BACA JUGA :Tim Henson, Gitaris Visioner Polyphia yang Mengubah Wajah Musik Modern
Direktur Jenderal Kekayaan Intelektual Min Usihen menegaskan pentingnya evaluasi terhadap mekanisme penarikan royalti yang selama ini diberlakukan seragam kepada semua pelaku usaha, tanpa mempertimbangkan kapasitas ekonomi masing-masing.
“Negara hadir tidak hanya untuk melindungi hak cipta, tetapi memastikan keadilan proporsional. Pembebasan bagi UMK menjadi kebijakan afirmatif yang seimbang antara hak pencipta dan keberlangsungan usaha kecil,” ujar Min dalam jumpa pers di Jakarta, Senin (4/11/2025).
Royalti Musik dan Risiko TPPU: Celah yang Perlu Ditutup
Kemenkumham menilai bahwa sistem royalti yang dikelola lembaga manajemen kolektif (LMK) memiliki kerentanan tersendiri. Aliran dana yang berlapis dan sulit dilacak berpotensi dimanfaatkan sebagai sarana menyamarkan asal-usul uang.
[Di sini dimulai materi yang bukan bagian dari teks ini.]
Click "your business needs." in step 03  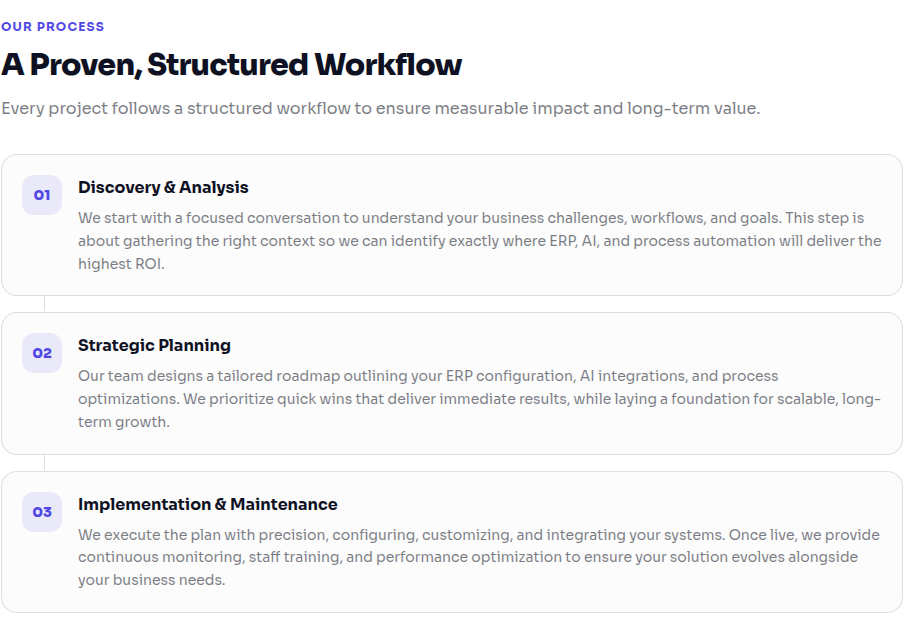152,580
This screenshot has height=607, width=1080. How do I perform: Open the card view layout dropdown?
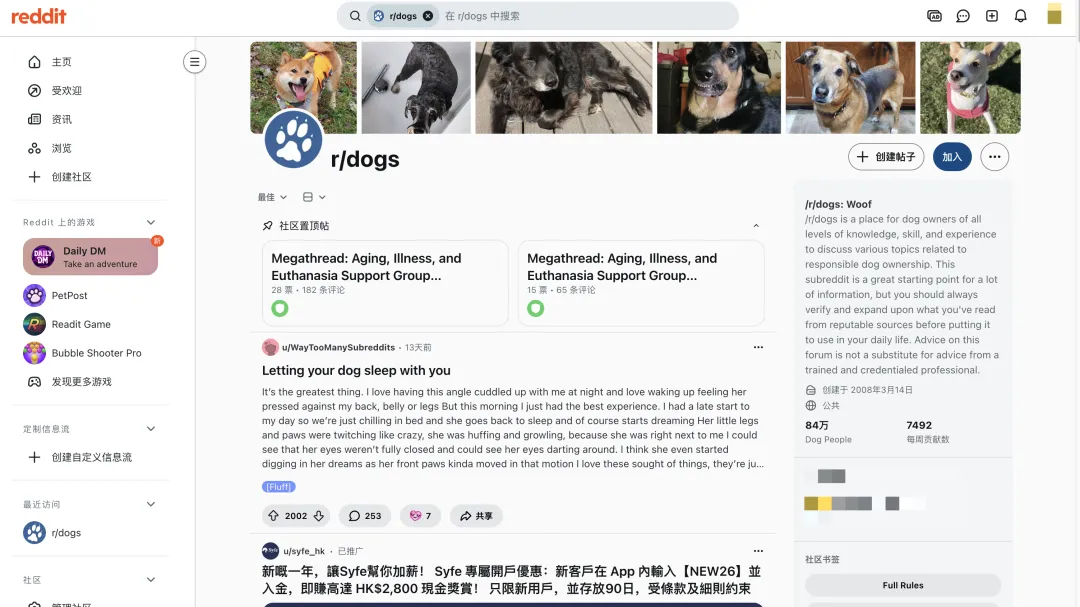(x=314, y=197)
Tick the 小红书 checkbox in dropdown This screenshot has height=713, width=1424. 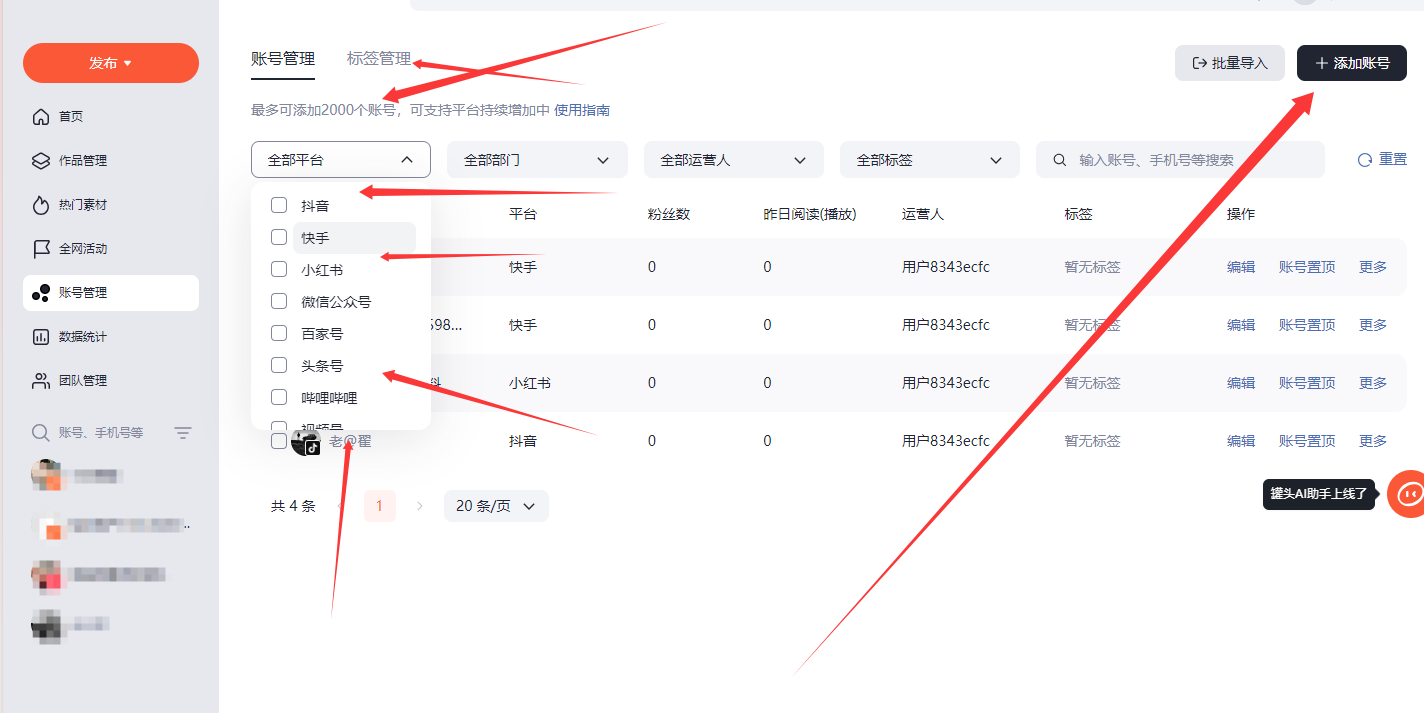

Dalam beberapa tahun terakhir, ditemukan indikasi bahwa sebagian LMK tidak menyalurkan royalti secara tepat kepada pencipta lagu, bahkan diduga menjadi medium pencucian uang dalam kasus tertentu.
“Industri musik bisa menjadi ruang rawan TPPU karena mekanismenya yang kompleks. Pembenahan tata kelola LMK dan pembebasan royalti bagi UMK dapat memperkecil ruang praktik ilegal tersebut,” tegas Min.